Anyone who knows me at this point in my life knows I'm an appearances minimalist. My summer uniform is shorts and various tank tops (spaghetti, halter, thick strapped--I love them all). The last time I wore makeup was when my brother got married in June. On some level I'm a person who likes to be comfortable and take the easy route when it comes to presenting myself to the world. I grew up in a home that validated my beauty and validated that beauty as it was. So not just the made up, dressed well me, but the chilling out with messy hair and comfy pants me was beautiful. Is beautiful.
That said one beauty standard I've felt like I've always had to conform to was being hairless. I must shave my armpits, my legs, get rid of that unsightly upper lip hair, and even though no one sees it (well except my husband) keeping a trim bush is so important.
I got a professional wax for the first time just before my wedding. Just on my upper lip. It was some of the worst pain I ever felt in my life. And I willingly paid someone money to feel that awful pain. Because of course I also couldn't shave because stubble on a woman was probably worse than having a light mustache.
I decided after that it didn't matter. And people still make remarks every so often. I remember when I was told by someone they were concerned I wouldn't get hired because I had some upper lip hair and didn't wear makeup. I knew at that point I wasn't the person who wore makeup everyday and didn't want to be (don't get me wrong I love a good contour), so if it turned out people weren't hiring me because of those stupid reasons I sure didn't want to be working for them.
So I continued to embrace the hair on my head and care less and less about the hair on my body, except for one specific area: my legs. You see, I could ease away the upper lip hair (cause I just wasn't going to willingly bring that pain into my life), I could forget about my bush (though sometimes I trim it up out of love for my husband), but the hair on my legs felt embarrassing.
You ever see a women's shaving commercial? It's so embarrassing to have leg hair that all the models are already clean shaven as their demonstrating the razors. Always.

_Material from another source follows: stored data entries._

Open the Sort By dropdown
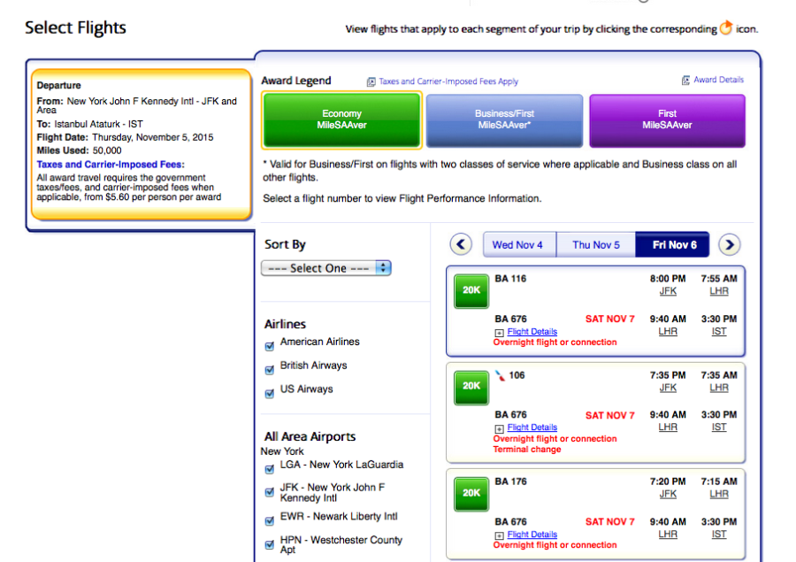This screenshot has height=562, width=796. click(x=325, y=268)
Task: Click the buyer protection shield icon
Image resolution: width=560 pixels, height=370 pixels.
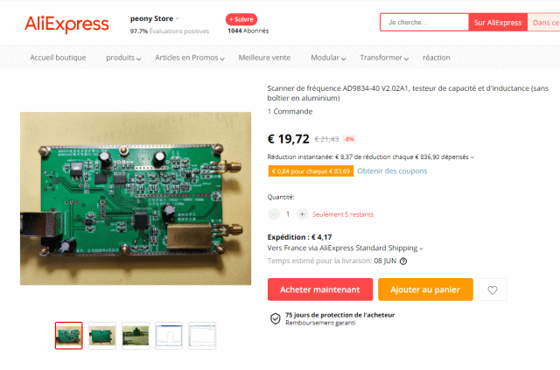Action: (276, 318)
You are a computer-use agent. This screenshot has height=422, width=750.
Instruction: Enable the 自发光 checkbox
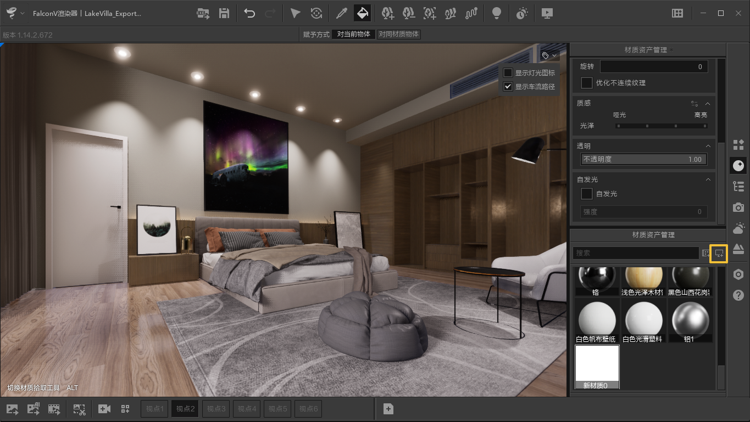[586, 193]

I didn't starting out wanting to revolutionize or make some bold feminist statement about not shaving to not conform to beauty standards. Like much of my practices it started out of comfort.
I love the hot weather and wanted to wear shorts every single day. But you know what grows quickly? Hair, everywhere on my body. And you know what takes time? Shaving almost three feet of leg twice (yeah I got long ones). So at first I just wasn't shaving as often. Two to three weeks instead of every week. Then a whole month went by. Then I was like screw it, no one really pays attention to my legs, I don't really enjoy it, it takes forever, I just want to slip on my shorts and stop thinking about it. So I did. And you want to know what happened? Nothing.

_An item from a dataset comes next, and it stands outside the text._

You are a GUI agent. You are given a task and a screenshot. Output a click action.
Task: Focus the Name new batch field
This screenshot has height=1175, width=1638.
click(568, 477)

I've worn gorgeous dresses with hairy legs--did that today as a matter of fact--and a stranger went out of her way to compliment my beauty. If anything the greatest judgment has come from me. My husband still thinks my legs are sexy with or without hair. And people? As you might guess most of us are way too focused on ourselves to notice someone else's legs. And to be honest, the people who are concerned about the hairiness of my legs aren't people I want to spend time with. I may shave my legs again, but so far I'm going on two months, and I have no plans on changing my ways.

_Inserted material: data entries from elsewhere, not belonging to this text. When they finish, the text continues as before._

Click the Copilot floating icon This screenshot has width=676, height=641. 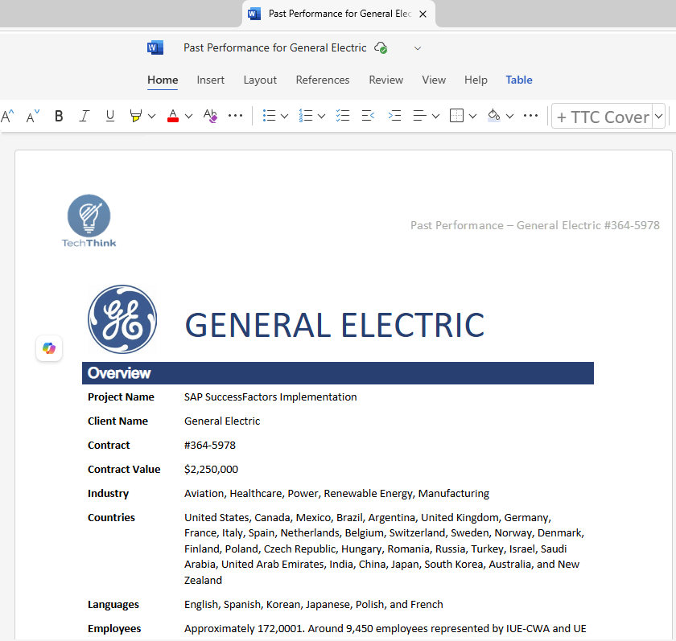[49, 347]
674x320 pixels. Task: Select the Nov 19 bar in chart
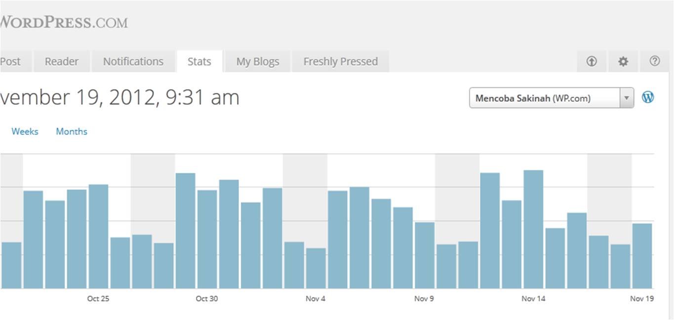(642, 256)
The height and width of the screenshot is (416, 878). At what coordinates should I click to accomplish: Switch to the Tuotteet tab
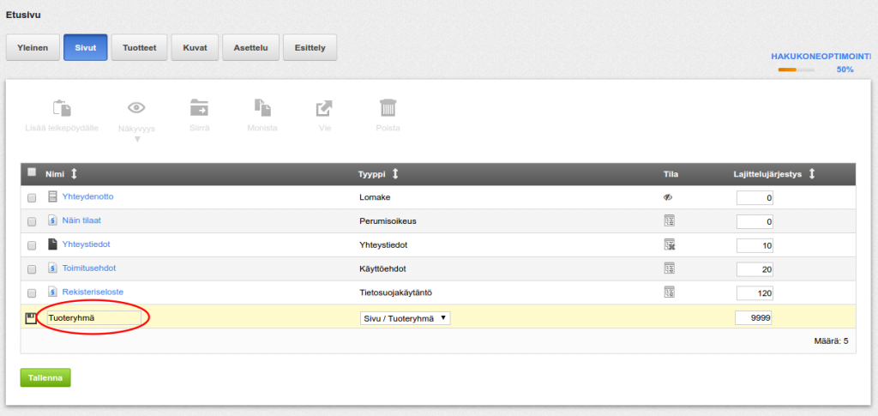point(140,47)
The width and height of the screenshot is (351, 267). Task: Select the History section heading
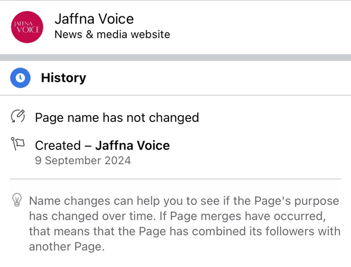63,78
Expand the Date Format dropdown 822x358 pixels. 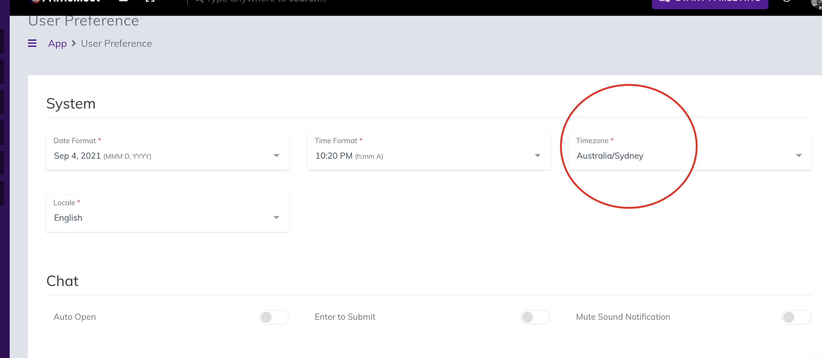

I totally get it if you think I'm gross, weird, or eccentric that's okay. As for me, I spent way too much of my teenage years obsessing about my body. I didn't stand up straight because I was self-conscious of my height. I thought my boobs and feet were too big. I wanted to straighten my hair instead of embracing what was natural. I look at my legs the little hairs all over, and all I see is beauty. I don't shame you if you do shave, smooth legs are lovely too, but I also realize for me, and who I am I shaved because that's what I felt a proper (beautiful) woman does.
So I'm embracing who I am. And who I am loves simplicity when it comes to getting dressed (I love it even more now that I have to dress professionally everyday). Who I am would rather spend time smiling and taking stupid selfies then putting on makeup. Who I am would rather spend time writing then shaving my legs and getting my hair done. I just want all of us women to do what we want to do with our beauty and our time. So if you love to do makeup go girl, that's beautiful. If you like to wear men's t-shirts, you rock those shirts. Let's all just embrace ourselves as we are right now, hairy legs and all.